* **ABOUT THIS EXERCISE**
What you write must be the lines from the one holding "You are a GUI" through the final line of the records below, reproduced exactly, minus the pictures.

Stored records
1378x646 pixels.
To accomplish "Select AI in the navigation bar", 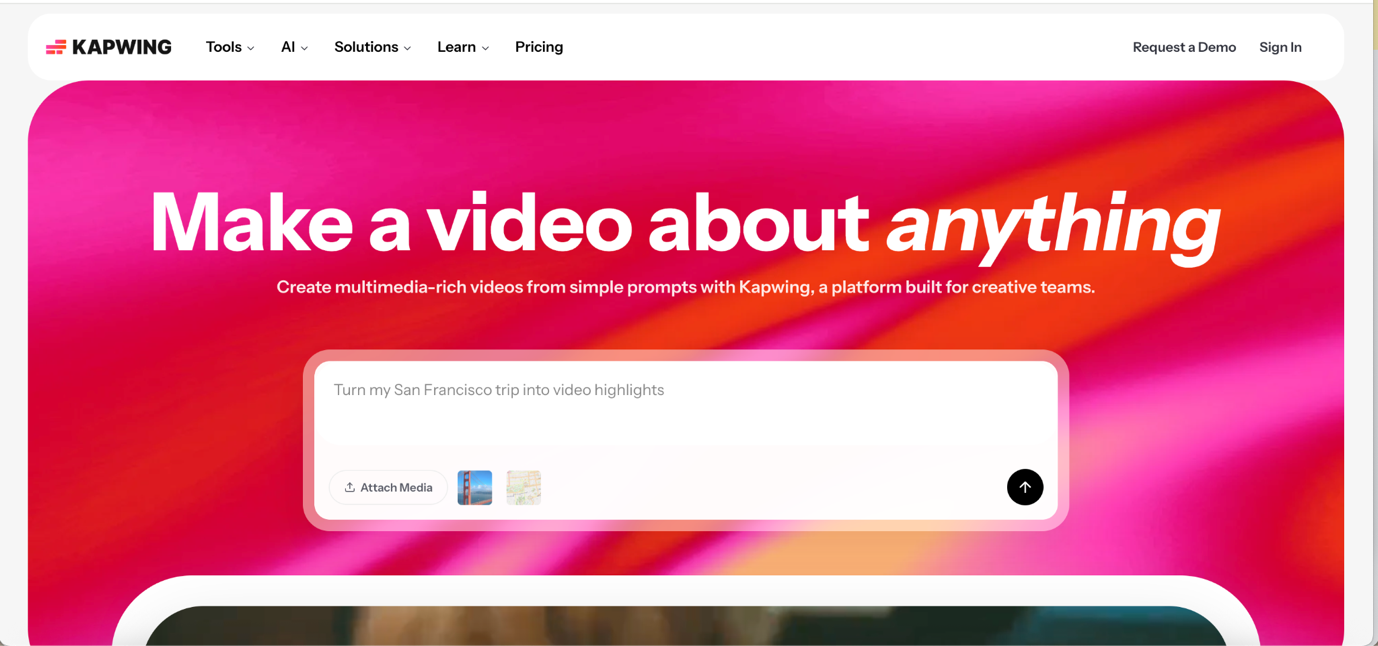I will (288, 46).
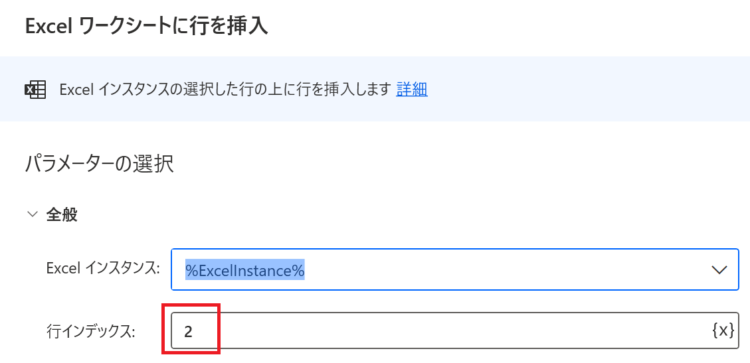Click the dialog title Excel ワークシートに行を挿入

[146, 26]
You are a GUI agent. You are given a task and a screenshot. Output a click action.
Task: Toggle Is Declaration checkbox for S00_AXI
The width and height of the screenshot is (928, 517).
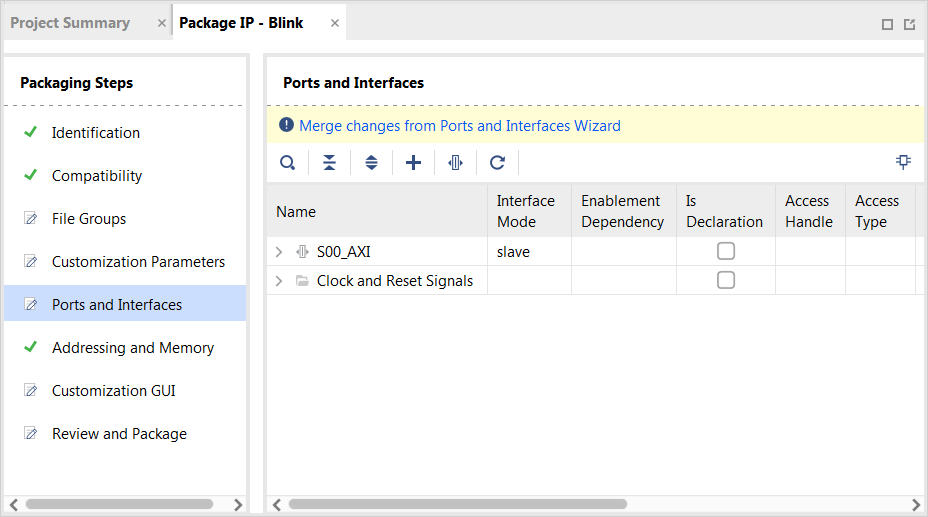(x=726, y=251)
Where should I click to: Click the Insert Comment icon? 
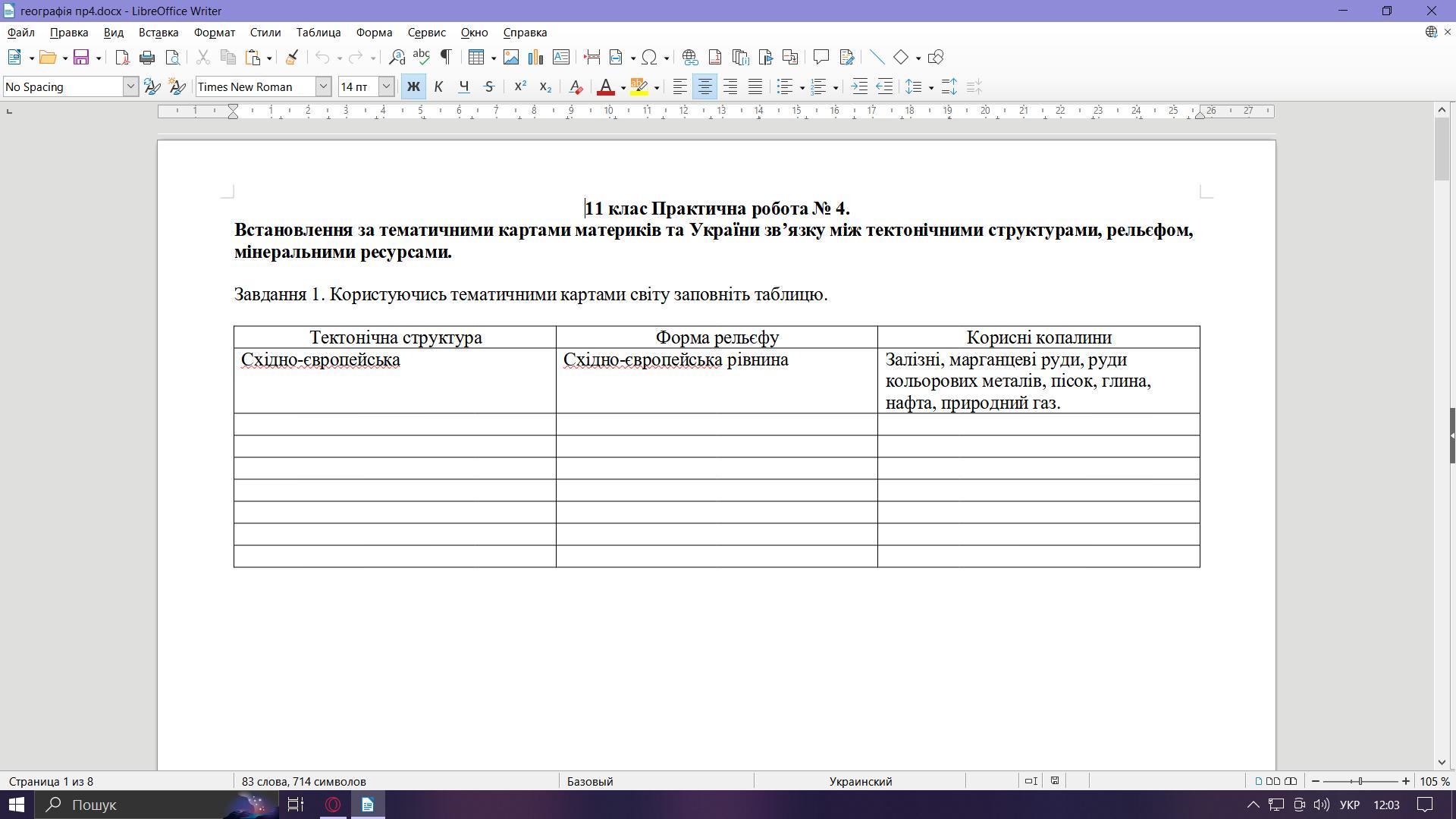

* **OUTPUT**
You are a GUI agent. You are given a task and a screenshot. Output a click action.
Task: Toggle Is Declaration checkbox for S00_AXI
The width and height of the screenshot is (928, 517).
(x=726, y=251)
Where should I click to: Click the Insert Comment icon? 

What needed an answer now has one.